Vous ne vous trompez pas en supposant que je suis quelque peu affaiblie. La force, je l’espère, me sera donnée en proportion des souffrances que je dois supporter ; mais l’angoisse de ma situation est telle que l’habitude elle-même ne peut rien pour la diminuer. La solitude et l’isolement sont des circonstances oppressives ; cependant je ne désire la visite d’aucun ami : je ne voudrais faire partager à personne, pas même à vous, la tristesse de cette maison : cela me causerait des tourmens insupportables… La force d’âme est bonne, mais il faut qu’elle-même soit ébranlée, afin que nous sachions combien nous sommes faibles. » Cependant Charlotte avait pour relever son courage une ressource qui lui avait manqué avec Emilie : Anne ne se refusait à aucun témoignage de sympathie, et les deux sœurs se consolaient mutuellement en pleurant ensemble. Anne voyait venir la mort avec calme et résignation, ou, pour mieux dire, avec la pieuse indifférence d’une personne qui a placé son espoir à l’abri des tempêtes de la vie et des terreurs de la mort. C’est le sentiment qui respire dans les derniers vers qu’elle ait écrits quelques mois avant sa fin :


« J’espérais que ma tâche me serait répartie dans la compagnie des braves et des forts, que j’aurais à travailler au milieu de la foule affairée à un but pur et grand.

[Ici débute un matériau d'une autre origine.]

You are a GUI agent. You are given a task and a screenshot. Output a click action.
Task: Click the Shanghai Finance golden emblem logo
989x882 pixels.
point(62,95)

« Mais Dieu m’a assigné une autre destinée, et il a décidé sagement. Ainsi parlai-je, le cœur saignant, lorsque la première fois la douleur s’abattit sur moi.

« O toi, mon Dieu ! tu nous as enlevé notre bonheur et le trésor de nos espérances ; tu nous as ordonné de pleurer pendant la nuit et de gémir pendant le jour.

« Ces journées de lassitude ne seront pas perdues, ni ces journées de souffrance, ni ces nuits ténébreuses, battues des tempêtes de la douleur, si je puis retourner vers toi.

« Car j’ai appris ainsi à supporter avec une humble patience tous les coups de ta main ; j’ai appris à tirer le courage de la souffrance, l’espérance et la sainteté du malheur.

« C’est pourquoi laisse-moi te servir de tout mon cœur, quelle que soit ma destinée écrite, soit qu’il me faille partir déjà, soit qu’il me faille attendre encore.

« Si tu consentais à me rappeler à la vie, je serais encore plus humble ; plus sage, plus fortifiée pour la lutte, plus prompte à m’incliner vers toi.

« Si la mort se tenait à ma porte, je serais encore fidèle à mon vœu ; mais quelle que soit ma destinée, Seigneur, laisse-moi te servir maintenant. »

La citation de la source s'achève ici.